Ein zweiter Besuch in Rußland

EINE DER GRÖSSTEN VERÄNDERUNGEN IN DER EHEMALIGEN SOWJETUNION BETRIFFT DIE FREIHEIT, SICH ÜBER RELIGION ZU ÄUSSERN. VIELE RUSSEN HABEN DIESE FREIHEIT GENUTZT, UM BIBLISCHE LEHREN KENNENZULERNEN. DAS ERGEBNIS IST PRAKTISCH EIN NEUZEITLICHES WUNDER.

WAS für eine Überraschung, als ich am 28. Juli 1993 die Morgenausgabe der New York Times zur Hand nahm und auf der Titelseite ein Bild von einer riesigen Taufe in Moskau sah! Im Begleittext hieß es: „Auf Grund der größeren religiösen Freiheit in Rußland war es neubekehrten Zeugen Jehovas möglich, zu einer Massentaufe ins Moskauer Lokomotiv-Stadion zu kommen.“

Meine Frau und ich waren gerade am Tag zuvor von unserer Rußlandreise zurückgekehrt. Wir hatten dieses Ereignis, bei dem sich 1 489 Personen taufen ließen, miterlebt. Die christliche Liebe unserer russischen Brüder und das Interesse der Russen im allgemeinen für geistige Dinge hatten uns tief beeindruckt. Das soll eine Erfahrung zeigen, die wir am Sonntag abend nach Kongreßende machten.

Als wir mit der Metro zu unserem Hotel fuhren, saß ich neben einem jungen Mann, der vielleicht 18 oder 19 Jahre alt war. Ich gab ihm das biblische Traktat Welche Hoffnung gibt es für geliebte Verstorbene?a in Russisch. Er überflog es kurz und gab es dann seiner Mutter. Daraufhin gab ich dem jungen Mann ein zweites Traktat. Diesmal zeigte er auf die einleitende Frage, die lautet: „Meinst du, ein toter Mensch wird wieder leben?“ Dann fragte er mich skeptisch auf englisch: „Glauben Sie das?“ (Hiob 14:14, Lutherbibel).

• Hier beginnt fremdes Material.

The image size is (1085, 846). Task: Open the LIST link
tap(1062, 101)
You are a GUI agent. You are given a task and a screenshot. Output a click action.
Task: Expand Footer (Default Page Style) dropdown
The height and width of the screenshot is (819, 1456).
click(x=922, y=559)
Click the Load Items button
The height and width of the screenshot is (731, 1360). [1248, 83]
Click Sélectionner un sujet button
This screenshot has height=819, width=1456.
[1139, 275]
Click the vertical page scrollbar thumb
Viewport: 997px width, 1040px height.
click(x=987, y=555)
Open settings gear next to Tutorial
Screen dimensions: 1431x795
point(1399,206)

Ich wandte mich ihm zu, schaute ihm geradewegs in die Augen und erwiderte im Brustton der Überzeugung: „Ich glaube sogar ganz fest daran!“ Danach erklärte ich schnell: „Überlegen Sie einmal. Die Existenz von intelligenten, vernunftbegabten Menschen ist ein Wunder. Es muß ein höheres Wesen geben, das für die Gesetze, durch die Leben möglich geworden ist, verantwortlich ist. Ich glaube daran, daß dieses höhere Wesen einen Toten auch wiedererschaffen, ihn wieder zum Leben bringen kann.“

Sofort fing der junge Mann an, das Traktat zu lesen. Als er damit fertig war, gab ich ihm die Broschüre Kümmert sich Gott wirklich um uns?b in Russisch. Er wollte gern mehr erfahren, doch wir mußten an der nächsten Haltestelle aussteigen. Obwohl er und seine Mutter an jenem Abend noch einen Anschlußzug erreichen mußten, stiegen sie an der Haltestelle mit uns aus, um sich ein paar Minuten länger unterhalten zu können. Ich erläuterte kurz unser Bibelstudienprogramm und zeigte ihm dann auf der letzten Seite der Broschüre eine Adresse, an die er schreiben könnte, falls er mehr Informationen wünschte.

Am darauffolgenden Tag verließen wir Rußland, doch Begegnungen wie diese hinterließen bei uns einen unauslöschlichen Eindruck.

Rußland ging uns nicht aus dem Sinn

Ich mußte immer an die unglaublich vielen Neuen denken, die sich hatten taufen lassen, nachdem im März 1991 das Verbot der Zeugen Jehovas in der ehemaligen Sowjetunion endlich aufgehoben worden war. Man hatte für den Sommer schnellstens sieben Kongresse organisiert, auf denen sich insgesamt 7 820 Personen taufen ließen. 1993 ließen sich auf den Kongressen im Sommer — darin eingeschlossen der Kongreß in Moskau, den wir besuchten — insgesamt 11 238 Personen taufen.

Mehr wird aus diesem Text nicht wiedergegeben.